Comment rétrécir les dragons

Archives de Catégorie: Nouvelles errances narratives

Y a t-il un bug humain ?

24 lundi Fév 2025

Posted by Pops White in Fiction, Nouvelles errances narratives, Paysages de l'imaginaire

≈ 10 Commentaires

Les civilisations humaines recommencent inlassablement les mêmes erreurs : de Outsphere (tomes 2, 3 et 4) à Marie-Antoinette, en passant par Retour vers la Terre, c’est la même histoire navrante du singe cruel qui se suicide par avidité.

Il y a quelque chose de fascinant – et de désespérant – à observer comment les sociétés humaines, quelles que soient leurs origines ou leurs contextes, semblent condamnées à répéter les mêmes erreurs. Trois œuvres aux registres très différents, offrent un miroir troublant de cette tendance : les tomes 2, 3 et 4 de la saga Outsphere de Guy-Roger Duvert, le cycle Terre des Origines d’Orson Scott Card et la production télévisée Marie-Antoinette diffusée sur Canal+. Trois salles, mais une seule  ambiance.
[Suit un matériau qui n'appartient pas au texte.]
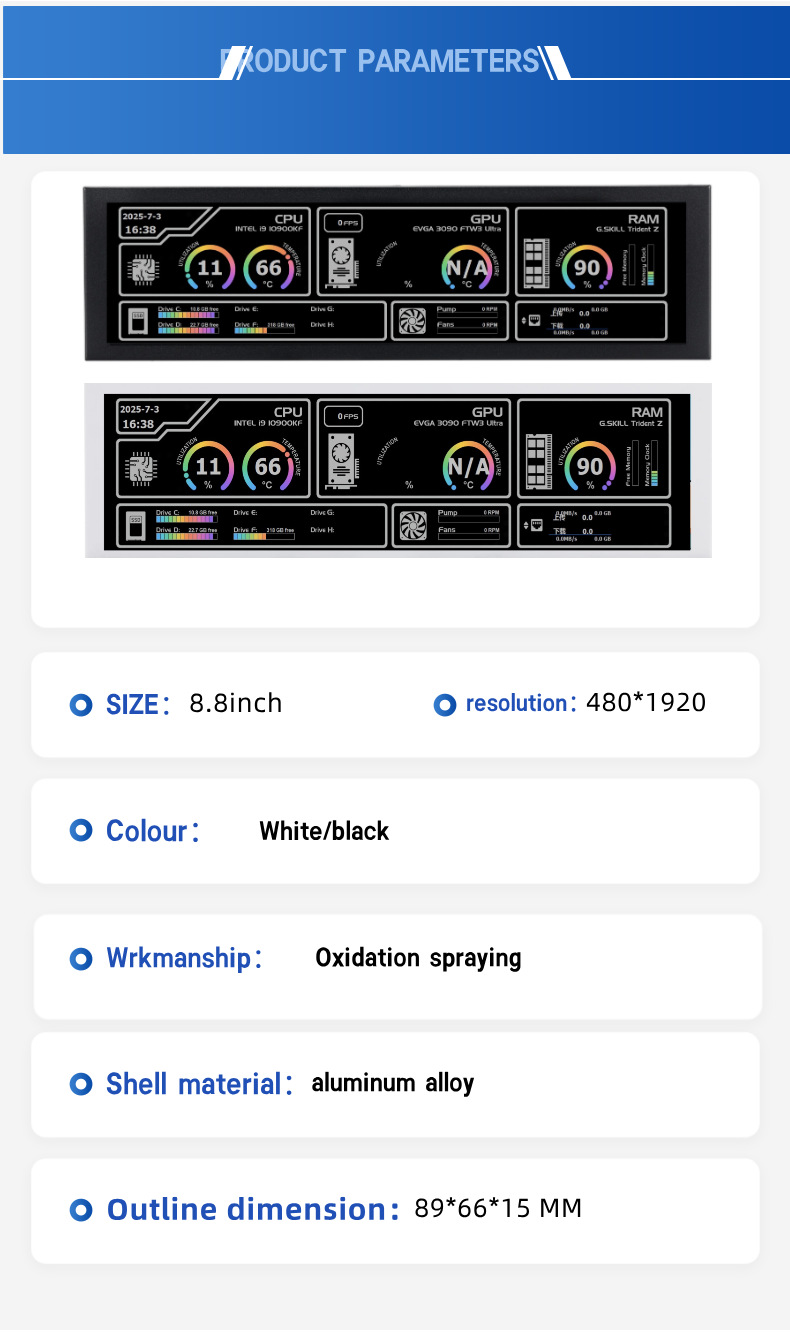The height and width of the screenshot is (1333, 790).
Task: Click the GPU graphics card icon on the black-frame display
Action: pos(342,262)
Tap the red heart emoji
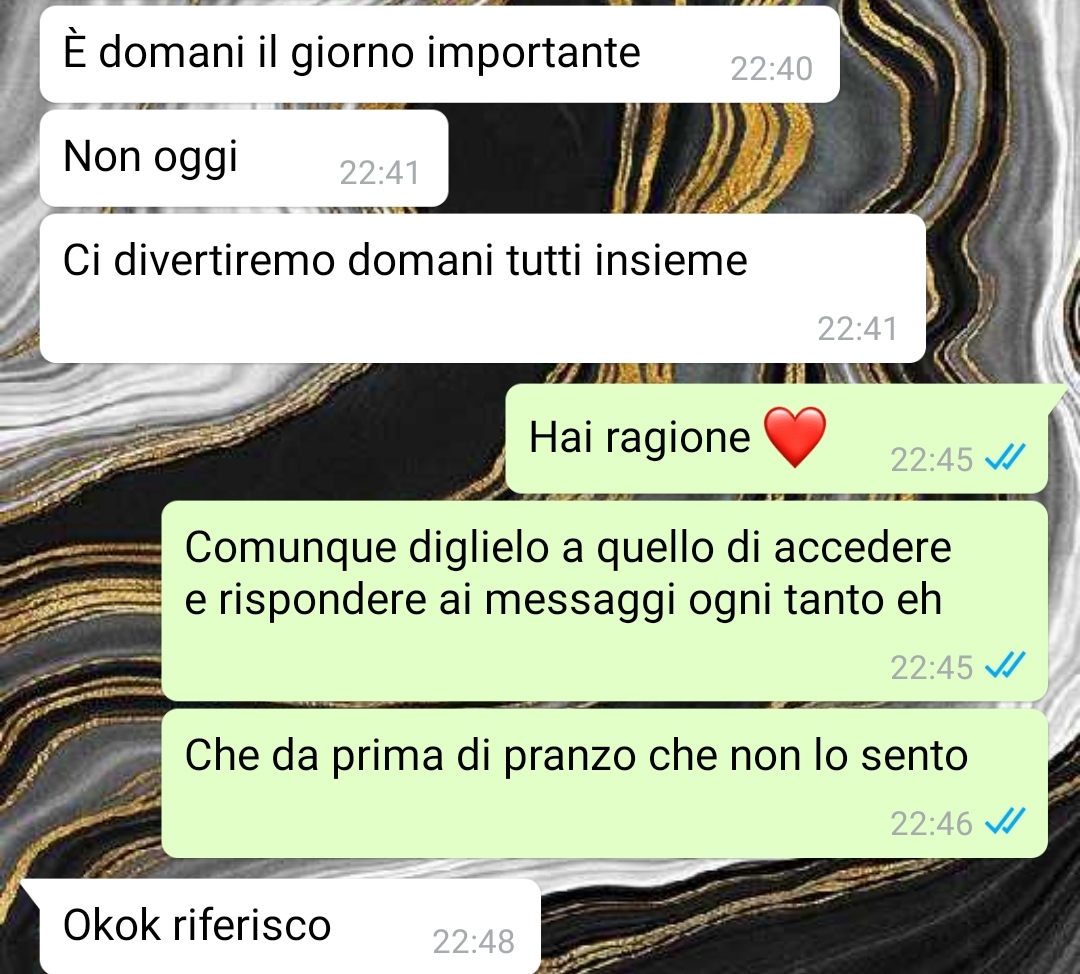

D’un côté, Outsphere, une saga dont nous avions chroniqué le premier volet ici-même. Les opus suivants nous plongent dans une colonisation spatiale où des survivants de la Terre tentent de rebâtir une civilisation sur une planète lointaine mais avec la merveilleuse idée de stases cryogéniques pour certains des personnages principaux, qui permet d’observer l’évolution de la société sur une période longue et de voir comment la peur, l’avidité et les religions plongent cette nouvelle humanité dans les mêmes ornières qui ont conduit les « anciens » à quitter une terre qu’ils avaient pressée comme un citron (toute ressemblance, etc ).
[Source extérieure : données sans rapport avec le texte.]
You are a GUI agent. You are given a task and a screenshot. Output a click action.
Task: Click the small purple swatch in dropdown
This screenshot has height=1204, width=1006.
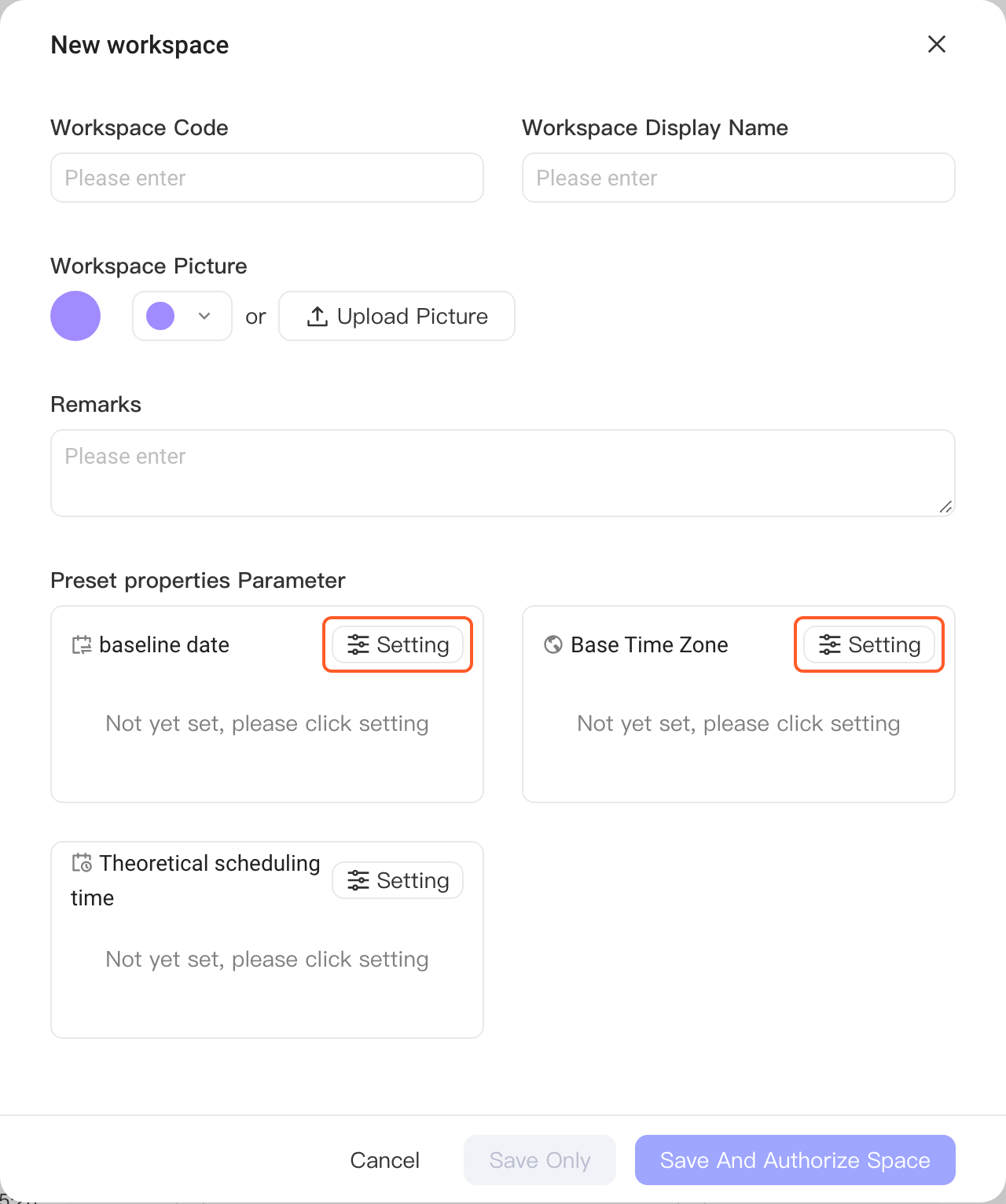pyautogui.click(x=160, y=316)
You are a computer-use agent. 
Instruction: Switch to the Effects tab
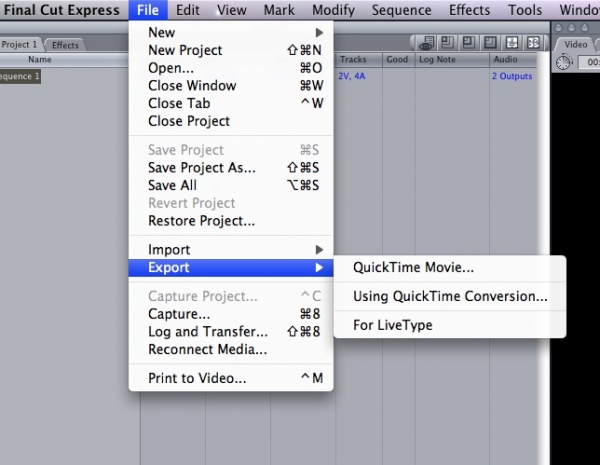coord(65,45)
Ceci nous rappelle Terre des Origines, passionnante saga d’Orson Scott Card suit les descendants des colons de la planète Harmony, confrontés à la nécessité de revenir sur leur planète d’origine, la Terre, qu’ils avaient fuie pour éviter leur propre extinction. Sur Harmony (la planète des colons d’Outsphere s’appelant pour sa part Eden), un superordinateur nommé Surâme (Oversoul) veille à orienter le développement de la nouvelle humanité et brider ses tendances autodestructrices. Mais au bout de 40000 ans, considéré comme un Dieu, il commence à se mélanger les octets…

Enfin, Marie-Antoinette nous rappelle, à travers une reconstitution historique certes américaine et peu regardante sur la vérité historique et certes pimentée de romance young adult, mais de bon aloi et agréable à regarder, à quel point l’ancien régime était miné par ses propres contradictions, aveuglé par ses rituels de classe et ses privilèges, incapable de voir venir la Révolution jusqu’à ce qu’il soit trop tard. On a vu les résultats de la fameuse révolution, un bain de sang qu’on nous a vendu depuis l’école primaire comme le summum de l’humanisme.

On aurait pu croire qu’en repartant de zéro, l’Homme apprendrait enfin de ses erreurs. Mais non. L’histoire ne se réécrit jamais, elle se répète comme dans Un jour sans fin.

Dans Terre des Origines, l’ironie est encore plus cruelle. Les colons d’Harmony, censés avoir fui la Terre pour lui laisser le temps de se régénérer après l’effondrement, finissent par recréer exactement ce qu’ils cherchaient à fuir. Leur société, pourtant assistée par une intelligence artificielle quasi divine, retombe dans l’autoritarisme et la division, démontrant que la technologie ne suffit pas à changer la nature humaine. Mais existe t-il une nature humaine ? Michael White a lutté contre cette idée jusqu’à sa mort, je le revois encore en séminaire nous demander « qui parmi vous a une nature humaine ? » Et je revois les mains qui se lèvent (dont la mienne j’avoue).


Pourquoi les sociétés occidentales basées sur la conquête, l’exploitation et le vol échouent-elles systématiquement à changer d’histoire et écrire une version alternative de leur récit identitaire ?
Il y a, dans ces récits, une leçon à tirer résumée par Tristan Bernard : « l’humanité qui devrait avoir des millénaires de sagesse retombe en enfance a chaque génération ». Chaque génération croit qu’elle est différente, qu’elle fera mieux que les précédentes, mais elle hérite des mêmes instincts, des mêmes biais, des mêmes luttes de pouvoir. Du même bug.

Alors, faut-il en conclure que nous sommes irrémédiablement condamnés à refaire l’histoire, comme un disque rayé ? Peut-être. Mais si la fiction a un rôle, c’est bien celui de nous donner l’opportunité de voir ces mécanismes à l’œuvre… et, qui sait, d’apprendre enfin à les déconstruire.